Extrait choisi:
============

Les derniers réticents et pas des moindres se font toujours prier pour répondre à l’appel du chef de la junte militaire au pouvoir à N’Djamena, le général Mahamat Idriss Deby, qui, lui, ne veut pas d’une symphonie inachevée. Comment donc convaincre les opposants battant pavillon Wakit Tama et, entre autres, les rebelles du Front pour l’alternance et la concorde au Tchad (Fact), à rejoindre la table, pas du festin, mais du dialogue dressée par le fils Deby? Bien des acteurs politiques et de représentants de groupes politico-militaires a qui seront dévolue la lourde tâche de briser le cycle infernal de rébellions et de guerres civiles auxquelles est abonné le Tchad, ont déjà répondu présents au tocsin sonné par les autorités de la transition pour donner une autre chance au pays où la tradition est plutôt celle du rapport de force brute.

En tout cas, les trois pompiers de service viennent de bénéficier de 24 heures de rallonge pour convaincre, ils l’espèrent avec succès… Succès Masra, l’éloquent «Transformateurs» et Mahamat Mahdi Ali, le chef rebelle du Fact dont les balles, à en croire la version officielle, ont fait passer de vie à trépas, le 20 avril 2021, le «guerrier» Idriss Deby Itno, ci-devant Maréchal et chef de l’Etat tchadien, alors que celui-ci s’était rendu, comme à l’accoutumée, au front pour défier l’ennemi. Le trio de mousquetaires, à lui seul peut se targuer d’avoir décanté des situations qui paraissaient des plus inextricables.

============

Données fournies:
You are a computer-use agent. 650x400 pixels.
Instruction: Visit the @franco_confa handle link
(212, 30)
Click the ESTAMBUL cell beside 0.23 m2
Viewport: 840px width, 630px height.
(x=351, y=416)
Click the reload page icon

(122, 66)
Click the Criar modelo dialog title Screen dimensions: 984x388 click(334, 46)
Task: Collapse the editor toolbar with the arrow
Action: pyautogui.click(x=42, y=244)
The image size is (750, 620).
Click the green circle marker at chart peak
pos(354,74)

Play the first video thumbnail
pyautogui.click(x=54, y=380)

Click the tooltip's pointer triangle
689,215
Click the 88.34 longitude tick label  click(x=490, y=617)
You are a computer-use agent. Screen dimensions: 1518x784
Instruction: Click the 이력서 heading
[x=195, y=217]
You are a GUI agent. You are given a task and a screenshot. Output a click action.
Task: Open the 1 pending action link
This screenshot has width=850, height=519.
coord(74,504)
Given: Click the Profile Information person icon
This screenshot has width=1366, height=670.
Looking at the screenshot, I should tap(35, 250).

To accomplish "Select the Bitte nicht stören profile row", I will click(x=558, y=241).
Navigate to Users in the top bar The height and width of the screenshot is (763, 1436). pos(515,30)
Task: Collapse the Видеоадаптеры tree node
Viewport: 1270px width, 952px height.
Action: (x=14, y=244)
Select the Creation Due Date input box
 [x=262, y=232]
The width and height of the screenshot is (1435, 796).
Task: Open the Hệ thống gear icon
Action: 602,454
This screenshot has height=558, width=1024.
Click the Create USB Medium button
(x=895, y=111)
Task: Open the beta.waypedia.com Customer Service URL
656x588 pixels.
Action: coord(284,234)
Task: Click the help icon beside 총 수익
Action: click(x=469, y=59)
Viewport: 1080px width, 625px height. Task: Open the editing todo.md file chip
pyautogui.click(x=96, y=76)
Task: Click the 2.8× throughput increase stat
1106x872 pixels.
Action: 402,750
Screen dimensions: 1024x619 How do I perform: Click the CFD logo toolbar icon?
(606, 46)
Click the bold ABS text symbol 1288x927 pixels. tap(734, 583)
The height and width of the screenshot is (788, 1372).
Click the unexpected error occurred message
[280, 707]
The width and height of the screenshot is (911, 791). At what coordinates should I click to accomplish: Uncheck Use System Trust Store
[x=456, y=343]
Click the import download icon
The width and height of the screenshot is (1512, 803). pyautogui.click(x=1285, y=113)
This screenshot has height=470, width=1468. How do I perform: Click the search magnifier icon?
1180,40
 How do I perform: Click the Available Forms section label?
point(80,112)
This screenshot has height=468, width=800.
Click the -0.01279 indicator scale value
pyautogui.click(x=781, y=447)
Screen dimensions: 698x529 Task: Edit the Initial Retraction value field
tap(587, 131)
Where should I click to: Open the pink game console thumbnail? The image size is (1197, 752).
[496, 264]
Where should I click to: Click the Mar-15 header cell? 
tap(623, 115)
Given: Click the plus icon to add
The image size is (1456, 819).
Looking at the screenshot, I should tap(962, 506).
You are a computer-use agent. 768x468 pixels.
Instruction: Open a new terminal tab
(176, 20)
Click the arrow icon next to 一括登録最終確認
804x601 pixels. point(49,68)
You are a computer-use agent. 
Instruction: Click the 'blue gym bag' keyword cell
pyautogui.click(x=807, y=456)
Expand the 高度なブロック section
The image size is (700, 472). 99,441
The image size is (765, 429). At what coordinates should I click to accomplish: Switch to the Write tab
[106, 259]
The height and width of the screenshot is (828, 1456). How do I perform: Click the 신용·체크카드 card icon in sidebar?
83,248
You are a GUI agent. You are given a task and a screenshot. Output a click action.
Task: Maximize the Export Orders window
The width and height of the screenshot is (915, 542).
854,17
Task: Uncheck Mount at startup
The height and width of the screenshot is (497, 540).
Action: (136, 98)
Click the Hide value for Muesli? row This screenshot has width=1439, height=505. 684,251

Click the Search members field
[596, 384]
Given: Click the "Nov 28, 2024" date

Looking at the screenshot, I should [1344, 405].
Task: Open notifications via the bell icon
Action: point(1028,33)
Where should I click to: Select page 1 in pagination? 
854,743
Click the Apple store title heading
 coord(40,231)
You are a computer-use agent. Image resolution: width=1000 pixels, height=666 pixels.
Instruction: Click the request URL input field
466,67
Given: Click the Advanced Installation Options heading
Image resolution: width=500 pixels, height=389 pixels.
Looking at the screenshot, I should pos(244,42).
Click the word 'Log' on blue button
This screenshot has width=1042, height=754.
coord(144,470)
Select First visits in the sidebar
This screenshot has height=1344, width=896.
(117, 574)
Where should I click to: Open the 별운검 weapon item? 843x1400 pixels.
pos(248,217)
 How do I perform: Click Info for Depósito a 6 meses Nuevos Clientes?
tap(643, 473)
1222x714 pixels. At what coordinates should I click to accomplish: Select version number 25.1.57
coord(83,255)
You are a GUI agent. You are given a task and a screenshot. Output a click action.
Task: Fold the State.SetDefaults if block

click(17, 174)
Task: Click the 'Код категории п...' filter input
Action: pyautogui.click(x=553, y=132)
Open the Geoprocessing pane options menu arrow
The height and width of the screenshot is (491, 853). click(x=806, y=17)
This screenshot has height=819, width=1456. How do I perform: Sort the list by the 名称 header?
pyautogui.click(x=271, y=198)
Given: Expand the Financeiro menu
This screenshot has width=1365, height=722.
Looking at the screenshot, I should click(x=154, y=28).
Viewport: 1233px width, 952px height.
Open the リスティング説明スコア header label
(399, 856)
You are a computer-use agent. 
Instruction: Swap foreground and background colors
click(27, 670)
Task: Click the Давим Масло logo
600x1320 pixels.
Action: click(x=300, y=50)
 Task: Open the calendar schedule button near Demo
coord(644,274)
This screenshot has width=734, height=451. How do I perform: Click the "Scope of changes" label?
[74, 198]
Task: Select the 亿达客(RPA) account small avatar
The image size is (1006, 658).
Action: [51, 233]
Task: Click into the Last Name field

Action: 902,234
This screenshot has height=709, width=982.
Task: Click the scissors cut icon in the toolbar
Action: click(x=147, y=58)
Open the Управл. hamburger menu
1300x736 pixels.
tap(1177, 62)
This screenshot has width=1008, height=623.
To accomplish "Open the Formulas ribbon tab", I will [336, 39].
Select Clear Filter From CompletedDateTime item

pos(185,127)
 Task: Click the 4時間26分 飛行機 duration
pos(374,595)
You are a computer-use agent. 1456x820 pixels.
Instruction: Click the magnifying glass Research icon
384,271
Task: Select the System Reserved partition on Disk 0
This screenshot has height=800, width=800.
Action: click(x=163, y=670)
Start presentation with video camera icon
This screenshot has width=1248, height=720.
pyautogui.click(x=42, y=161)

============

Pouvez-vous recopier l'extrait choisi en entier, sans y changer un seul mot ? Les lignes n'ont aucun rôle ici.

Réponse:
Les derniers réticents et pas des moindres se font toujours prier pour répondre à l’appel du chef de la junte militaire au pouvoir à N’Djamena, le général Mahamat Idriss Deby, qui, lui, ne veut pas d’une symphonie inachevée. Comment donc convaincre les opposants battant pavillon Wakit Tama et, entre autres, les rebelles du Front pour l’alternance et la concorde au Tchad (Fact), à rejoindre la table, pas du festin, mais du dialogue dressée par le fils Deby? Bien des acteurs politiques et de représentants de groupes politico-militaires a qui seront dévolue la lourde tâche de briser le cycle infernal de rébellions et de guerres civiles auxquelles est abonné le Tchad, ont déjà répondu présents au tocsin sonné par les autorités de la transition pour donner une autre chance au pays où la tradition est plutôt celle du rapport de force brute.

En tout cas, les trois pompiers de service viennent de bénéficier de 24 heures de rallonge pour convaincre, ils l’espèrent avec succès… Succès Masra, l’éloquent «Transformateurs» et Mahamat Mahdi Ali, le chef rebelle du Fact dont les balles, à en croire la version officielle, ont fait passer de vie à trépas, le 20 avril 2021, le «guerrier» Idriss Deby Itno, ci-devant Maréchal et chef de l’Etat tchadien, alors que celui-ci s’était rendu, comme à l’accoutumée, au front pour défier l’ennemi. Le trio de mousquetaires, à lui seul peut se targuer d’avoir décanté des situations qui paraissaient des plus inextricables.